Hartshorne Problem I.3.5

Question

The problem asks to show that if $H$ is a hypersurface of $\mathbb{P}^n$ of degree $d$, then $\mathbb{P}^n - H$ is isomorphic to an affine variety. Following the hint, if we apply the $d$-Uple embedding $v_d : \mathbb{P}^n \rightarrow \mathbb{P}^N$, the hypersurface $H$ is embedded in a hyperplane $h$ of $\mathbb{P}^N$. Then $\mathbb{P}^n - H$ is isomorphic to $v_d(\mathbb{P}^n) \cap (\mathbb{P}^N -h)$. Indeed, $\mathbb{P}^N -h$ is an affine variety, but why does that mean that $v_d(\mathbb{P}^n) \cap (\mathbb{P}^N -h)$ is an affine variety?
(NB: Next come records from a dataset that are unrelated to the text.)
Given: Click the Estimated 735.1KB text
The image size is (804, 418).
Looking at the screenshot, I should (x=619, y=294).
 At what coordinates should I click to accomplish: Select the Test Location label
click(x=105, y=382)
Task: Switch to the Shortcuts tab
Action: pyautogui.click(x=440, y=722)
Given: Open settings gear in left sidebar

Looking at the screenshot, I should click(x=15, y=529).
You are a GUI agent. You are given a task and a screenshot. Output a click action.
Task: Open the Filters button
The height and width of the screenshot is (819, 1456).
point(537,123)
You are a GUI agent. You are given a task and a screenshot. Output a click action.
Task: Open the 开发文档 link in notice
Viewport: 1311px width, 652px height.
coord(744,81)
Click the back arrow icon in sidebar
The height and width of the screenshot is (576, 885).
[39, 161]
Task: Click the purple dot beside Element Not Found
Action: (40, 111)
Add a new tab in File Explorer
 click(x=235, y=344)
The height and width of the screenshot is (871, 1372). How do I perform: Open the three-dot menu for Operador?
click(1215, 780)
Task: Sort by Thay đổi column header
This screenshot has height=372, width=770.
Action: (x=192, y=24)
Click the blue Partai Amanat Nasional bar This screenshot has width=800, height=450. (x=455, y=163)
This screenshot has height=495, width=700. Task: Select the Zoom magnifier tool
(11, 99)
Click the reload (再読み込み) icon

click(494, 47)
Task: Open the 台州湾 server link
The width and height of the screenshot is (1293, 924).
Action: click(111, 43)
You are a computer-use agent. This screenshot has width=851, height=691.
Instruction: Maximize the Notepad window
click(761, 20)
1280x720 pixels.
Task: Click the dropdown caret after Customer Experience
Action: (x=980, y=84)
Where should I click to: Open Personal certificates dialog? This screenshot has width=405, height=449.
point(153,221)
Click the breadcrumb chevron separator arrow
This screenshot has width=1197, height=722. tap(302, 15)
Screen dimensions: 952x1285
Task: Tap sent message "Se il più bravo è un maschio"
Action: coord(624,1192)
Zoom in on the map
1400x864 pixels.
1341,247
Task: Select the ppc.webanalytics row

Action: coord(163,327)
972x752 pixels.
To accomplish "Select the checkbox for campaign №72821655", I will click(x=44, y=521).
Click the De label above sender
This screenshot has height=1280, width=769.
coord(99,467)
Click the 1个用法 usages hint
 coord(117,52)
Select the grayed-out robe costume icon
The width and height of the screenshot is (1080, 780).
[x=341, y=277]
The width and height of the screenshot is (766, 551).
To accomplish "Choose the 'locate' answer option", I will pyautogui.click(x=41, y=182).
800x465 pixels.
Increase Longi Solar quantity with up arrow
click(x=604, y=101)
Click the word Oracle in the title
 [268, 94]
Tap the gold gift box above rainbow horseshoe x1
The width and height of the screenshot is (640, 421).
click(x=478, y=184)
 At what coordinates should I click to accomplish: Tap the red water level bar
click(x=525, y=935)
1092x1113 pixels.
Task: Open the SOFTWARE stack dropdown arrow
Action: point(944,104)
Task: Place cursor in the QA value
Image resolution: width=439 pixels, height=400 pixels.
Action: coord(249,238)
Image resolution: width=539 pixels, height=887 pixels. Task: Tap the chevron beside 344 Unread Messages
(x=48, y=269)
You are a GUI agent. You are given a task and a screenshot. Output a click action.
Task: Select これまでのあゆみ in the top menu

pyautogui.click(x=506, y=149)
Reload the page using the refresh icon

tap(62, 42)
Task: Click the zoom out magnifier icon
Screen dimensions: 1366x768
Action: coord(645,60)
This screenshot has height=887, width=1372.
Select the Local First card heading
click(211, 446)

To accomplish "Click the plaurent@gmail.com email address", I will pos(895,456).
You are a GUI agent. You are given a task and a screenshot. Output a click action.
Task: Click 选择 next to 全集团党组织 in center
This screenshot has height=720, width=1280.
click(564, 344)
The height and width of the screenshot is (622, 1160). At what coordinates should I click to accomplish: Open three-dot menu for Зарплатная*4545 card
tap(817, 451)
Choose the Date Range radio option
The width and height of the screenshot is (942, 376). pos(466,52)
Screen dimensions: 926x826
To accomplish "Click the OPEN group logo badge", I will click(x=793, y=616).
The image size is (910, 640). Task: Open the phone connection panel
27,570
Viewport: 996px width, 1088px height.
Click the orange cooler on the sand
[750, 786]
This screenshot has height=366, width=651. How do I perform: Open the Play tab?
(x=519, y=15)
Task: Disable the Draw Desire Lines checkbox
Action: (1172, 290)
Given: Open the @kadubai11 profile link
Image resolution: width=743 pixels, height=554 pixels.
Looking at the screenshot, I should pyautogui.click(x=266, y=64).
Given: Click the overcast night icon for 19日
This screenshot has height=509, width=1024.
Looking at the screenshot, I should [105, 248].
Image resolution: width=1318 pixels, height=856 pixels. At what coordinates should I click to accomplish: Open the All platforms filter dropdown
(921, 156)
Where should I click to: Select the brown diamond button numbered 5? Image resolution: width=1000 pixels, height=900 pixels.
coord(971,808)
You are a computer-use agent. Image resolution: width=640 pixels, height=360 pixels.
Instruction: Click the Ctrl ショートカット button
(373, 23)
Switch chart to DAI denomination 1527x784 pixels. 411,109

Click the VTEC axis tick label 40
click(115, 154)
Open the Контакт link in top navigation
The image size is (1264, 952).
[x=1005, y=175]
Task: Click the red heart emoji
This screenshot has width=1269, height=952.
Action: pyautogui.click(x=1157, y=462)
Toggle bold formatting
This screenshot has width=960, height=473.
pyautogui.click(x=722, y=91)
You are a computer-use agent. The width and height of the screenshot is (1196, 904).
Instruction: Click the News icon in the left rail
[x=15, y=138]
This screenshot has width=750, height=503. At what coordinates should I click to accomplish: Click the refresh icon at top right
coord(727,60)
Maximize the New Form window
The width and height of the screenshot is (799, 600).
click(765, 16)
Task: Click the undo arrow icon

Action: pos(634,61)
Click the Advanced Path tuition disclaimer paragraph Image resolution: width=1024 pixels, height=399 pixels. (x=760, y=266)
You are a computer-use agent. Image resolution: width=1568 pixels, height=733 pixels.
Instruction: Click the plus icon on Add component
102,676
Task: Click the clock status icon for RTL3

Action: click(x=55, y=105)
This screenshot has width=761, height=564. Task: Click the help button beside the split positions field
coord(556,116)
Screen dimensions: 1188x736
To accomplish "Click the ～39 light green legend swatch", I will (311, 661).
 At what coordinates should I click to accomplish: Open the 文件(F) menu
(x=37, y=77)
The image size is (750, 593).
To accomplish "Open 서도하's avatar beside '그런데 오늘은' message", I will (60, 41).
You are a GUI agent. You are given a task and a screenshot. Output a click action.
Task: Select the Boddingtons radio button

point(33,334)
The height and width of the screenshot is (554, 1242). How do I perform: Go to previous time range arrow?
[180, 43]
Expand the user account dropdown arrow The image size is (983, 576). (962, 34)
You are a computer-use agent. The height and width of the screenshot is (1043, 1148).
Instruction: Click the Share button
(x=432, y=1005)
What is the precise argument?

Answer 1

If $X$ is an affine variety, and $Z$ is a closed subvariety of $X$ in the Zariski topology, then $Z$ is affine. In your case, $v_d(\mathbb{P}^n)$ is closed inside of $\mathbb{P}^N$, hence $v_d(\mathbb{P}^n) \cap (\mathbb{P}^N - h)$ is a closed subvariety of $\mathbb{P}^N - h$.